The short one folds his arms.

“We think it’s worth looking into.”

Mom nods. “If he did it, he’s alive.

Or he was then, anyway.

If he did it, there’s still hope.”

Then her eyes go bright

and wild.

“Is there security-camera footage?

Can I see it?

Can I see him?”

They shake their heads.

“Cameras were down all week.

Probably because of the remodeling.”

The short one gets up to leave,

but the tall one leans toward me.

“Is there anything else you want to tell us?

About that day?

Or before?

Or after?”

“Only that,” I say,

already breathing easier,

like the story was something

hard

and small

that had been blocking my throat.

The officers leave,

and Mom takes me to the kitchen

for a glass of milk,

and I think about how

it’s easier to tell the hard things

on paper,

not in person.

And then I think about

all that blank paper

that covered this table

the morning Jake went missing.

The mess that really

wasn’t mine.

And I wonder,

Is it important?

But the cops are gone,

and my mom has stopped crying,

and anyway

how could blank pages be trying to tell us

anything at all?

The thing

hard and small

in my throat

is back,

so maybe it wasn’t the secret

after all.

But

I have learned to breathe

and swallow

and live

with it inside me.

Part of me has wanted

to stay home from school

every day since Jake disappeared

and especially

after they searched

and I told my story.

But Mom won’t let me.

Not until I’m

hot as Venus,

cold as Neptune,

aching everywhere,

coughing up chunks,

too sick to enjoy a sick day, even a little.
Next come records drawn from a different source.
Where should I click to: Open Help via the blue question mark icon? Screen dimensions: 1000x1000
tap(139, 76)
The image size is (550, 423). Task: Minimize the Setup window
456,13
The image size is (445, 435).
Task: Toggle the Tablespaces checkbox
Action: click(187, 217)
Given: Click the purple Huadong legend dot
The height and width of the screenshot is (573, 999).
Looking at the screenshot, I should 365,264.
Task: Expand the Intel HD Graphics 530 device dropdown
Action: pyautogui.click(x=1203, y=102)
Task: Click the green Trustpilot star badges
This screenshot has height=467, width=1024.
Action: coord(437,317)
Then she lets me stay home and promises to check on me at lunch.

I try watching TV, but

all that light plus

all that sound

makes my head hurt.

So I’m lying there,

lights off,

blankets on

(current temperature: Venus),

wondering again

if I should have told the cops

anything after all,

when I hear it:

metal on metal,

key in lock,

soft footsteps crossing the kitchen.

I close my eyes and slow my breathing,

pretend to be asleep so Mom won’t bug me.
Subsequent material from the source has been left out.